Orange County officials are disagreeing with the majority of findings in the recent grand jury report that called for the county-run animal shelter to update policies, like increasing visits for residents.
Grand jurors also found the shelter has been euthanizing animals at higher levels than in previous years.
It marks another chapter of the OC Grand Jury’s critical look at the shelter over the years, with the County of Orange receiving five scathing reports over the past 24 years.
The newest report came out earlier this summer, echoing community calls to reopen OC Animal Care to the public, reduce kill rates and reinstate a trap, neuter and release program.
[Read: Grand Jury: OC Animal Shelter Needs Updated Policies to Stop Killing More Animals]
During Tuesday’s meeting, Supervisor Donald Wagner said he interacted with grand jurors working on the shelter report, which made him call into question the objectivity of their findings and recommendations.
“I will assure you that it led me to question the impartiality of the couple of grand jurors who were specifically pushing this issue,” Wagner said. “I come to this knowing from my own experience that this grand jury report had some folks driving it whose goal was not impartial truth.”
County supervisors narrowly approved a response to the grand jury’s report, disagreeing with 14 of the 17 findings and declining half of the recommended actions.
Supervisors Katrina Foley and Vicente Sarmiento voted against the response. Sarmiento said he wants to see the shelter open up in more of a hybrid format to allow the public more time to walk around.
“I’d like to see more of a relaxed visitation cycle for us,” Sarmiento said. “I see that our peer counties have already moved to that. I don’t think I’d be supportive of fully open, but I do think moving to a true hybrid so we can study the benefit of both.”
At the beginning of the pandemic, OC Animal Care suspended most of its walk-in services and introduced an appointment model for most operations.

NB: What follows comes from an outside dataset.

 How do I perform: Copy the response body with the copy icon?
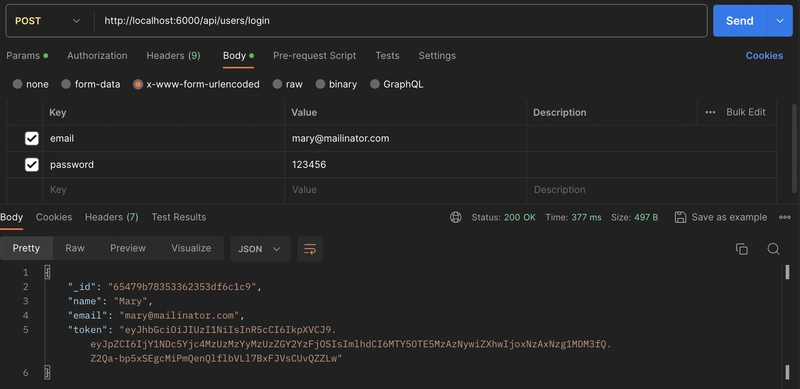pyautogui.click(x=741, y=249)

The shelter also suspended the catch-and-release program for community cats.
The program typically spays or neuters cats found on the street before releasing them back where they were found.
The kennel areas are still mostly off-limits to the public to walk through except for a 2.5-hour period on Wednesdays and Saturdays when certain kennel areas open up to visitors.

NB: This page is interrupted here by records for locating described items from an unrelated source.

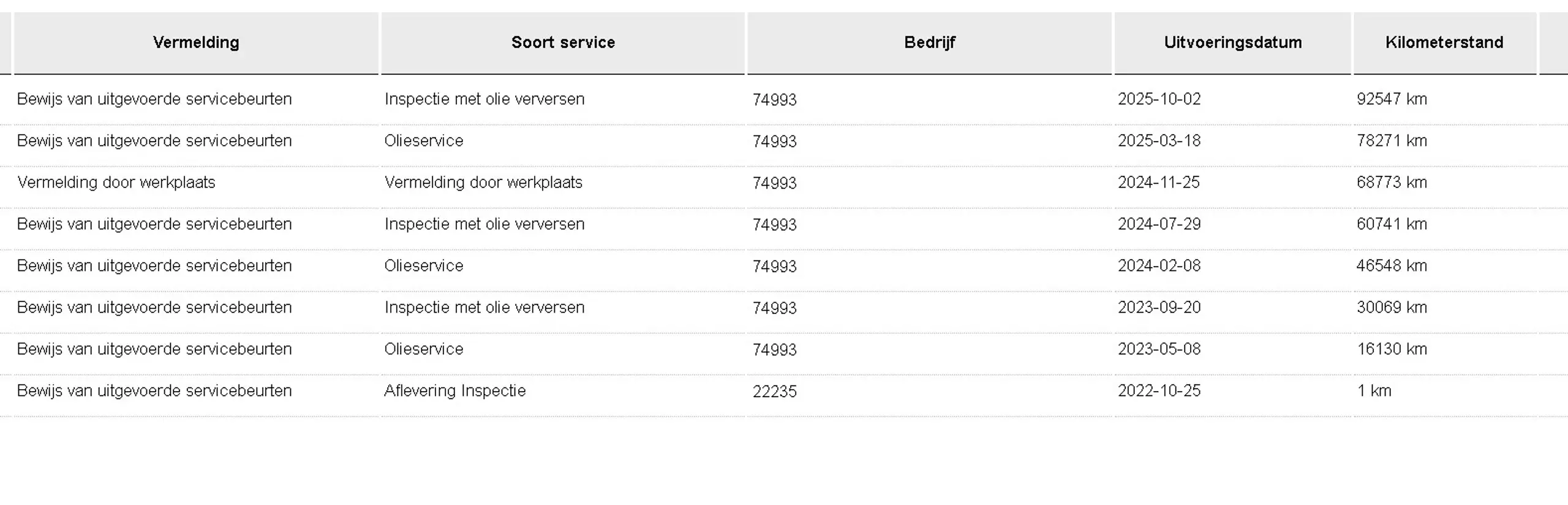Click the 30069 km mileage cell
Image resolution: width=1568 pixels, height=505 pixels.
(x=1392, y=308)
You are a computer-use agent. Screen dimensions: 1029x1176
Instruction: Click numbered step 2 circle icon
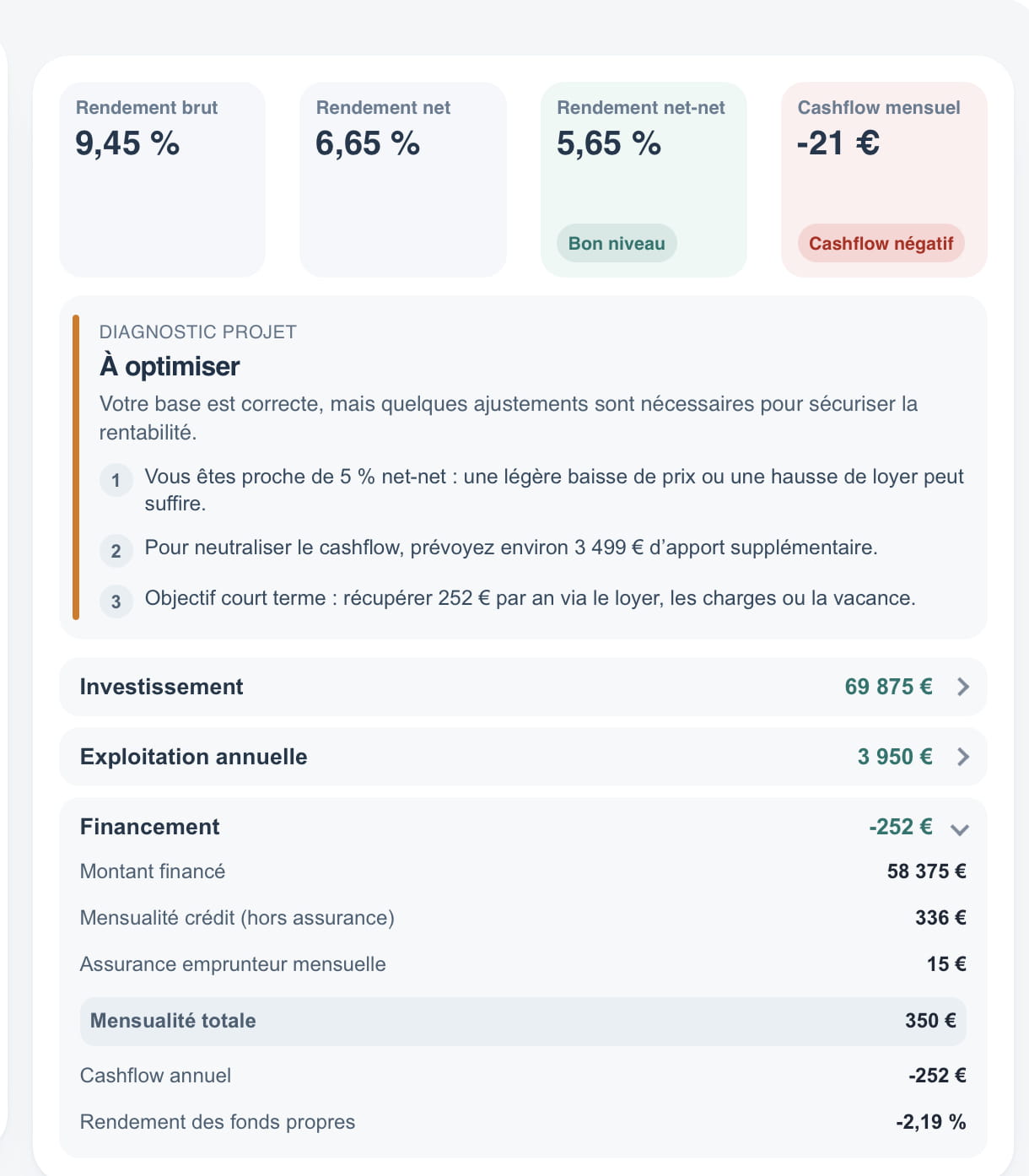[116, 551]
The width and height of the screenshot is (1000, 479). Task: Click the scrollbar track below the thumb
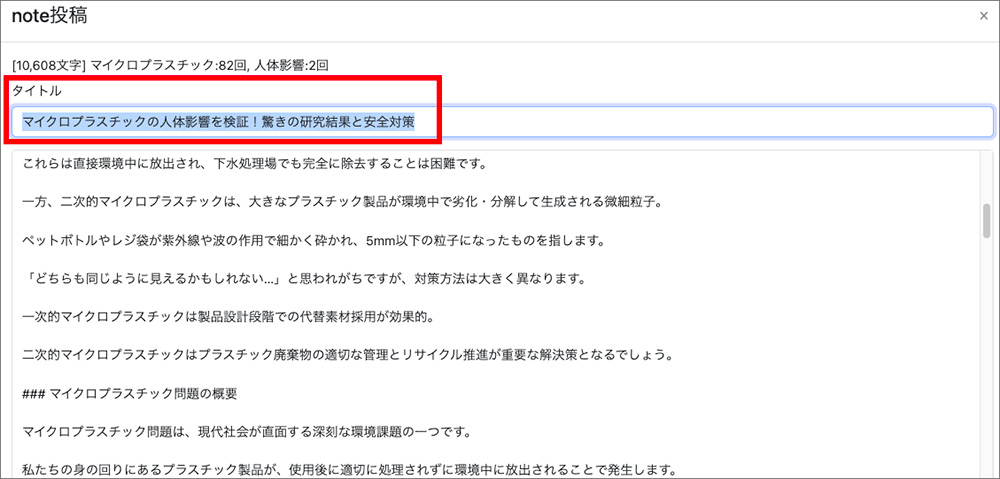(x=986, y=380)
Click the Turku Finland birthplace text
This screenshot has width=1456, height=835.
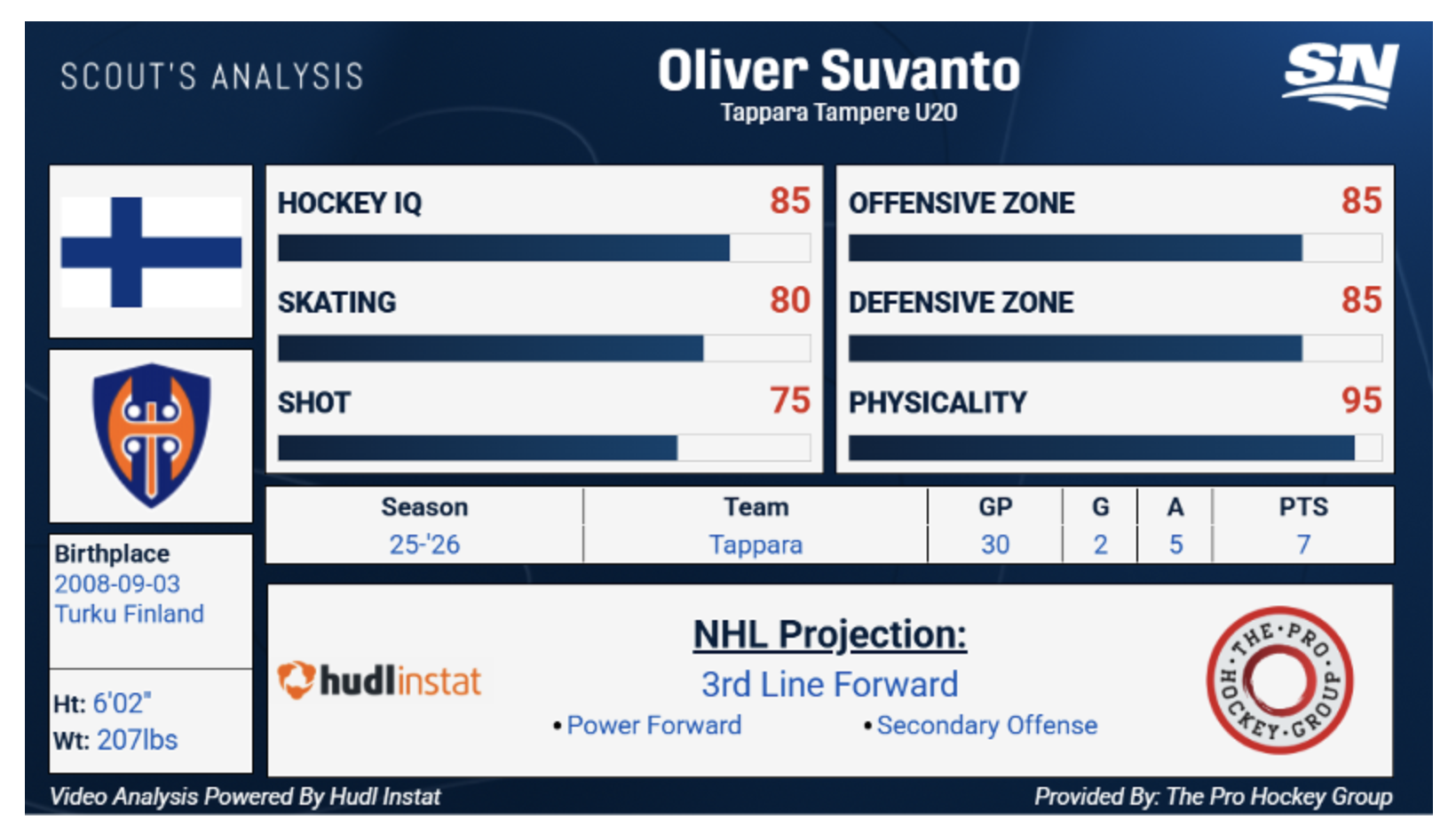[130, 614]
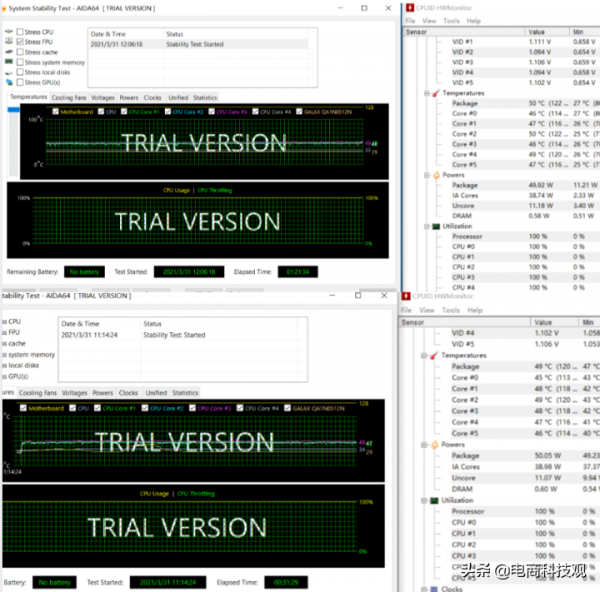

[Read: Orange County Animal Shelter Reopens Kennels For Five Hours Each Week]
The grand jury report stated that over the past few years, more dogs have been euthanized for behavior and the elimination of a trap, neuter and release program has caused an increase in euthanasia for cats.
Grand jurors also claimed that the adoption appointment system is restrictive and prevents potential adopters from easily viewing the animals.

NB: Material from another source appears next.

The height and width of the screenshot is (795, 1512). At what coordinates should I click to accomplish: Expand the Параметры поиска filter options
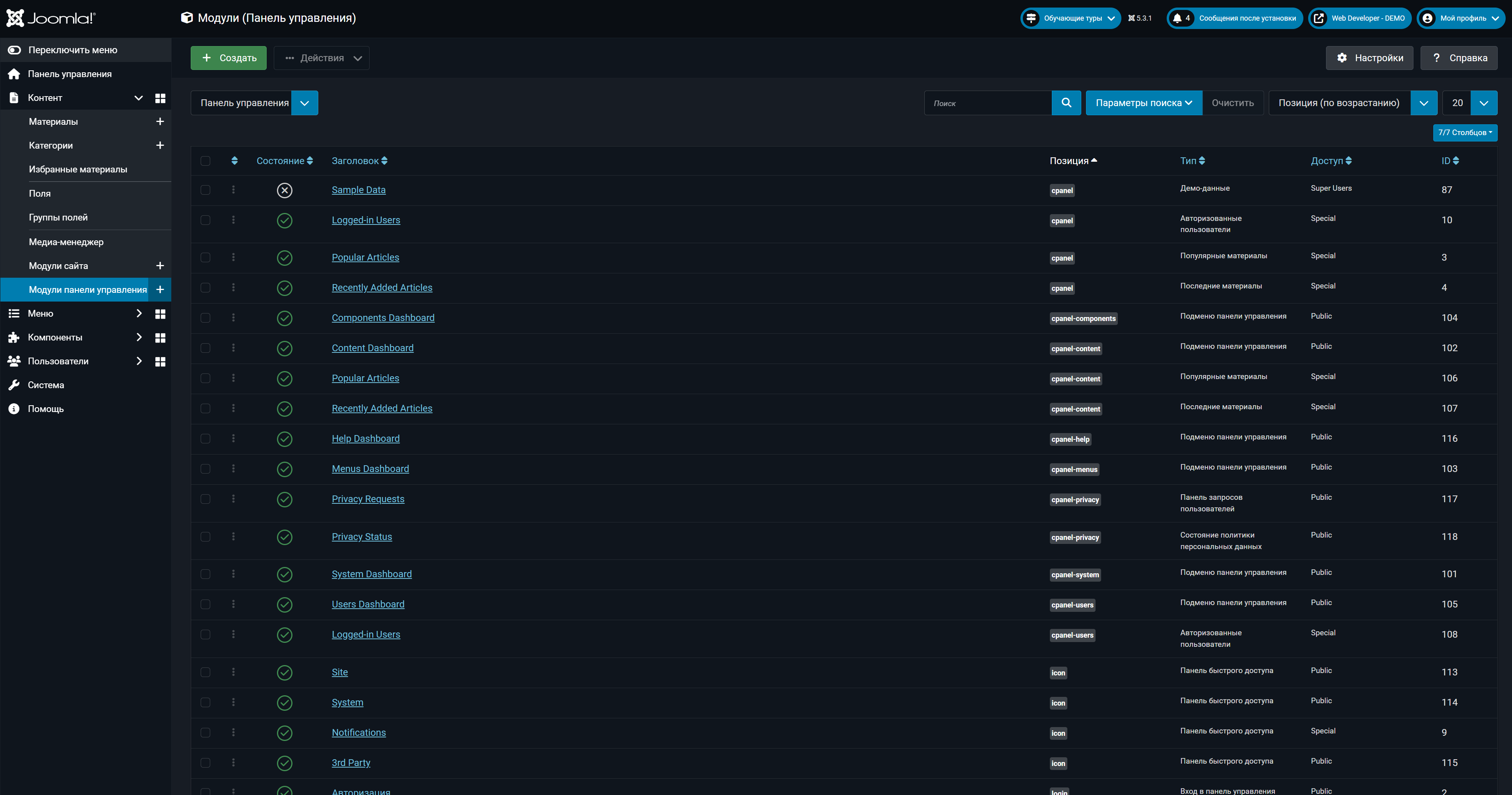(x=1143, y=103)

The county’s response disagrees with these claims, which have all been repeatedly called out over the past few years by shelter volunteers and animal advocates.
There have been five other investigations from the grand jury since 1999, but this year’s report is the first to address the shelter’s location in Tustin after it was relocated in 2018.
“This isn’t the first grand jury report, and it won’t be the last,” animal advocate Sharon Logan said during Tuesday’s meeting. “The themes are always the same: lack of leadership and high euthanasia rates.”
Logan is a local animal rescuer who successfully sued the county shelter over euthanasia practices in the past.
The response also refuses to comment on any of the findings about reinstating a catch-and-release program due to attorney-client privilege.
The shelter initially stopped this program during the pandemic and now claims they can’t reinstate that policy because it’s against the law to release abandoned cats back into the community.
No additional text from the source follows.